— TAREAS Y EJERCICIOS —
(a) ¿Qué profesión tiene Elisabeth Kübler Ross, según el texto sobre la muerte?
(b) Prosigue el texto sobre la muerte a partir de su última oración.

— TEXTO DE LECTURA —
-=-=-

Nuland escribe su libro para intentar salvar el hecho de que existen «pocos relatos fiables del modo en que morimos», con una perspectiva bioética; Morin había asegurado veinte años antes que «las ciencias del hombre no se ocupan nunca de la muerte».
Es necesaria, argumenta, una orientación antropo-socio-biológica porque «contrariamente a lo que sostiene el sociologismo y el culturalismo reinantes, no existe una muralla entre naturaleza y cultura, sino un engranaje de continuidades y discontinuidades».
La psiquiatra Elisabeth Kübler Ross, autora de Sobre la muerte y los moribundos (1975), y de otros muchos libros sobre este tema, sostiene que «la integración de la idea de la muerte en el pensamiento de los hombres les permite erigir sus vidas de acuerdo con propuestas más conscientes, más meditadas, alertándolos sobre el uso que hacen de ellas, no derrochando “demasiado tiempo en cosas sin importancia”».
Muerte y vida como totalidad. Aprender la naturaleza de la muerte y construir una visión crítica sobre cómo la pensamos, es también aprender a vivir(morir) «en paz».

-=-=-

— EXTRACTOS DE ENTRADAS —
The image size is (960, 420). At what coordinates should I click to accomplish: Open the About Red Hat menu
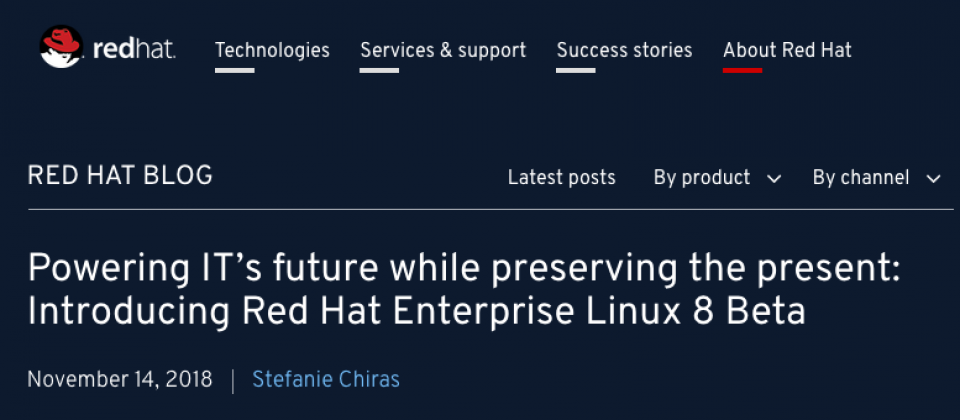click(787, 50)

-=-=-

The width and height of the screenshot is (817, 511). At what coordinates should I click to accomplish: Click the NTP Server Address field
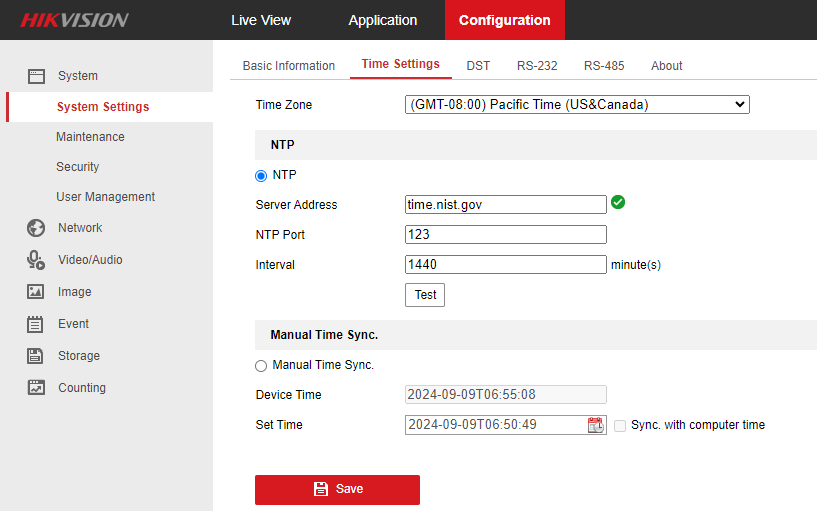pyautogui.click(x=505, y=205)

-=-=-

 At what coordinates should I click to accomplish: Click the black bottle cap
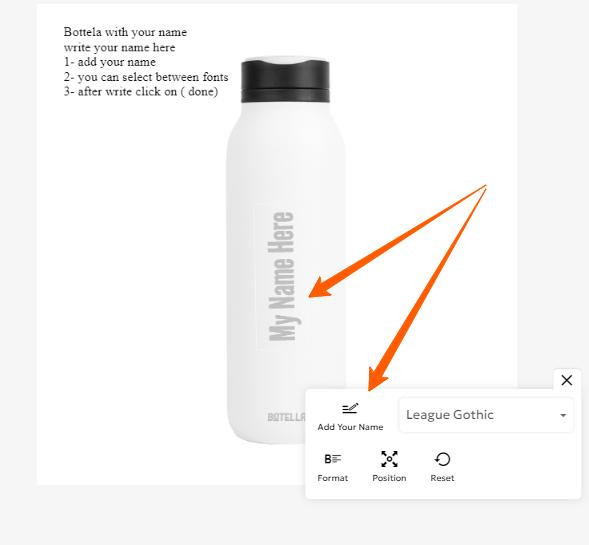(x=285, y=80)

-=-=-

— SOLUCIONES —
(a) Es psiquiatra.

(b)
Hace un par de semanas conversé por primera vez de forma profesional con una sicóloga, por intermediación de una amiga que me conminó. «Lo necesitas», me dijo. Fue una breve y solidaria conversación más que todo centrada en conocer cuáles habían sido mis estrategias hasta el momento para sortear el dolor, y qué otras nuevas podrían agregarse al paquete para ayudar al tiempo a hacer su trabajo.
Fue un diálogo terapéutico. No hablamos de conformidad frente a lo desconocido, sino de asumir una actitud activa frente al vacío. La psicóloga mencionó la posibilidad de adoptar una política específica para procesar con mejores resultados estos eventos: sublimación consciente, me recomendó.
El concepto de sublimación, de estirpe sicoanalítica, es uno de los mecanismos de defensa descritos por Freud. Es algo bastante distinto de la represión, y consiste en redirigir nuestra energía sicológica en acciones que son bien recibidas socialmente y por lo tanto aportan aceptación, confortabilidad al yo. La sublimación permite que nuestra creatividad y nuestros impulsos se desarrollen en prácticas positivas, objetivas, como el trabajo, el arte, el deporte, etcétera.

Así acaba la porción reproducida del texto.